The trouble didn't necessarily end with delivery. When I sampled the beef Wellington, although remarkably juicy and delicious, I realized it wasn't going to slice cleanly into pieces suitable for lap dining (fearful everyone would be busy during Washington's party-gridlock season, I had let the guest list swell to an sro crowd of 30). I was worried enough to e-mail my editors in New York City: How about a back-up ham, that mainstay of Irish funerals? "Boring," they replied.

But not as boring as going hungry. Dinner by committee was my worst idea yet. Through Jeeves, I reached the Smithfield Collection smithfield-companies.com/collection) and despite the pretentious name for a company that slaughters pigs, I got delivery of a crusty, honey-soaked ham in an ice chest left under the porch, per my instructions, in one day's time.

At this point, I realized I needed a real-life Jeeves. Who better to serve food with snootiness sufficient to obscure its Internet provenance? Ironically, my virtual Jeeves couldn't produce a human one. He did tell me of a school in the Netherlands where I could "learn the true art of butling." Smarty pants. I located a domestic agency in Beverly Hills on my own, but its best price for a footman in a morning coat was $500, minimum. In a panic, I had our bureau administrator, Judith Stoler, call the caterer she uses for TIME functions, which, by the way, has an online site. A waiter would come on Sunday night. Was this breaking the rules? Let's just say there's no controlling legal authority.

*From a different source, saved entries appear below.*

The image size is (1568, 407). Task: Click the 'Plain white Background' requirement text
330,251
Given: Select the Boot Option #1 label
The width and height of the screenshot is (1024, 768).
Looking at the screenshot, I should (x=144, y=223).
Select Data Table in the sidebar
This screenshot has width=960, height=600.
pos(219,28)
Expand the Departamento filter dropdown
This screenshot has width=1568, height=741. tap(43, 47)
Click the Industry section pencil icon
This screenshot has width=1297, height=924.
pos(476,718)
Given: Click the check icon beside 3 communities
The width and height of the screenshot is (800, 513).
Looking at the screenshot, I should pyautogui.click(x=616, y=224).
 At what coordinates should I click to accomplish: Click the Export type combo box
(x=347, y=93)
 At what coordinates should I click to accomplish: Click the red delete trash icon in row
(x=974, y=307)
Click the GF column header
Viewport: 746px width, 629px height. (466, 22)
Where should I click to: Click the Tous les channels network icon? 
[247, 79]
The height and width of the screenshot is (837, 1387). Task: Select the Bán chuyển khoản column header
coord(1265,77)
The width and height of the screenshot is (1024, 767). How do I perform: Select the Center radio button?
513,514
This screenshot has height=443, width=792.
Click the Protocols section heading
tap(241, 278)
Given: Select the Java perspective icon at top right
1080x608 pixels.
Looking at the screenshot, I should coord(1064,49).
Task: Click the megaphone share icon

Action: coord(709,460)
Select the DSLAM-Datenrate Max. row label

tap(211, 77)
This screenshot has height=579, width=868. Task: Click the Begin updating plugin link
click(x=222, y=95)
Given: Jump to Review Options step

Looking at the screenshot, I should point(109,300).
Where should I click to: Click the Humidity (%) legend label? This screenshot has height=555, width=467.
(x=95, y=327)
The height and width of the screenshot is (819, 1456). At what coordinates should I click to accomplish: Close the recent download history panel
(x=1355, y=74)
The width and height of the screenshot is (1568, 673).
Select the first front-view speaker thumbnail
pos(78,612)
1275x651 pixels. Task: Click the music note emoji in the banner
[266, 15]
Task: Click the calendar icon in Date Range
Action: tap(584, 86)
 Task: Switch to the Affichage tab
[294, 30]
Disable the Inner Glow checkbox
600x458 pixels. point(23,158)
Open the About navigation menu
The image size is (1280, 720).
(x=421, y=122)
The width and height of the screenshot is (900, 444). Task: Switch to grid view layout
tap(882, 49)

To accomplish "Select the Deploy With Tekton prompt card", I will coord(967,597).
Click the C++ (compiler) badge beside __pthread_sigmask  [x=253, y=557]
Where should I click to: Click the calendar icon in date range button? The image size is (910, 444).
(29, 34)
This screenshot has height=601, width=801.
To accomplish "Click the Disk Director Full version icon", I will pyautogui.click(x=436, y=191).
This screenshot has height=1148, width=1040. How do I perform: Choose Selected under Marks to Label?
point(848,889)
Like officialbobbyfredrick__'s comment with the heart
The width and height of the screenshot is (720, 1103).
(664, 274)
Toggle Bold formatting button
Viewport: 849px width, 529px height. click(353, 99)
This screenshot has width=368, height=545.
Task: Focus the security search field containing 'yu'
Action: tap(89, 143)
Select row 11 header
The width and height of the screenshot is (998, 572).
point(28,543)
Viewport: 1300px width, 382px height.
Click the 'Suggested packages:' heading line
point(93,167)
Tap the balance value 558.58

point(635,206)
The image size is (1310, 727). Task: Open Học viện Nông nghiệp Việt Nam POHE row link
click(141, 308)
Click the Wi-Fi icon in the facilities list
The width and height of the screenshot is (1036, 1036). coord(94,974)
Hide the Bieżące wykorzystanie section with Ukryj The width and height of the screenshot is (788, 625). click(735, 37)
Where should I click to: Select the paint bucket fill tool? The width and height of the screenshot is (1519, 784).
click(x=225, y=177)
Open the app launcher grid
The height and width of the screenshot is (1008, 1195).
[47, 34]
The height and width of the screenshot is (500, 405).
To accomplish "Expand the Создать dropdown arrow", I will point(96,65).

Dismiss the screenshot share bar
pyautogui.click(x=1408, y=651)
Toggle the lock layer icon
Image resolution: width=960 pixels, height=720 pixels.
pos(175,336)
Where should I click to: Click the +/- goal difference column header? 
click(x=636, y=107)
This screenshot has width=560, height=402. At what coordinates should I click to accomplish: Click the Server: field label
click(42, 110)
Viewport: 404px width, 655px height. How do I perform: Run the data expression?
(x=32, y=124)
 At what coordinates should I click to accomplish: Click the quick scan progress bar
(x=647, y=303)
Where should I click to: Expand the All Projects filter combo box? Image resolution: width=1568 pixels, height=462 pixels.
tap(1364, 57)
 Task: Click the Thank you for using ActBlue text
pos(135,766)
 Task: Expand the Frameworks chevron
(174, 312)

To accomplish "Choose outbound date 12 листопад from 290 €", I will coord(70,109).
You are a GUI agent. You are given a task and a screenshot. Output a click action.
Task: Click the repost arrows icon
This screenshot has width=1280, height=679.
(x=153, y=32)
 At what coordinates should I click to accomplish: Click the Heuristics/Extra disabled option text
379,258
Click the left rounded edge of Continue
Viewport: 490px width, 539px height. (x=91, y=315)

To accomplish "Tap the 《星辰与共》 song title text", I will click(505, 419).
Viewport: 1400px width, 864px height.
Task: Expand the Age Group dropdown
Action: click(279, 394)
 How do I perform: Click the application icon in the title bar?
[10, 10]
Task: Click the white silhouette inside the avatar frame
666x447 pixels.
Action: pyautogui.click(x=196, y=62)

There are many outlets for flowers, but it is hard to get just what you want--pale peach, but please, no pink--if your screen, like mine, bleaches the colors. The good news is that the roses I ordered arrived fresh and on time. The bad news is their color roughly matched that of the ham.

On Saturday, calling frantically for items that hadn't arrived, I lived out the sorry fact of modern life that at any given moment, 1 in 5 Americans is on hold for the next available customer representative with the added indignity, around the holidays, of having to endure endless rounds of Jingle Bell Rock. Not to single out Williams-Sonoma--because it happens just about everywhere--but when you get your stuff depends on what a company's definition of "submit now" is. You submit, they process, and depending on the distributor, or the manufacturer, the popularity of your item, or who's out with the flu that day, you will get it overnight--or in a week. The polite "associate" at Williams-Sonoma sent me an apron and refunded my shipping costs. I guess there's such a thing as a free apron.

Since the tablecloth would come too late for the party, I sponge-ironed the creases out of my old one until it almost fit. The foie gras, sourdough and olive Pugliese breads from San Francisco did not arrive until Tuesday. I became a culinary Luddite, baking two dozen rolls. On the day of the dinner, the waiter called in sick at 4 p.m. Well, that's why God made daughters--and editors visiting from Manhattan who know their way around a corkscrew.

Dinner and a good time were had by all, confirming my belief that people go to restaurants for good food and to friends' houses for good company. There were lots of leftovers (I had e-mailed a Maryland caterer and got a shrimp appetizer and a spare filet). And the ham was the size of an aircraft carrier. The morning after, I staggered to my desk and clicked my way to D.C. Central Kitchen dccentralkitchen.org) which recycles food to homeless shelters. A team came right away and wiped out all traces of My Cyberdinner.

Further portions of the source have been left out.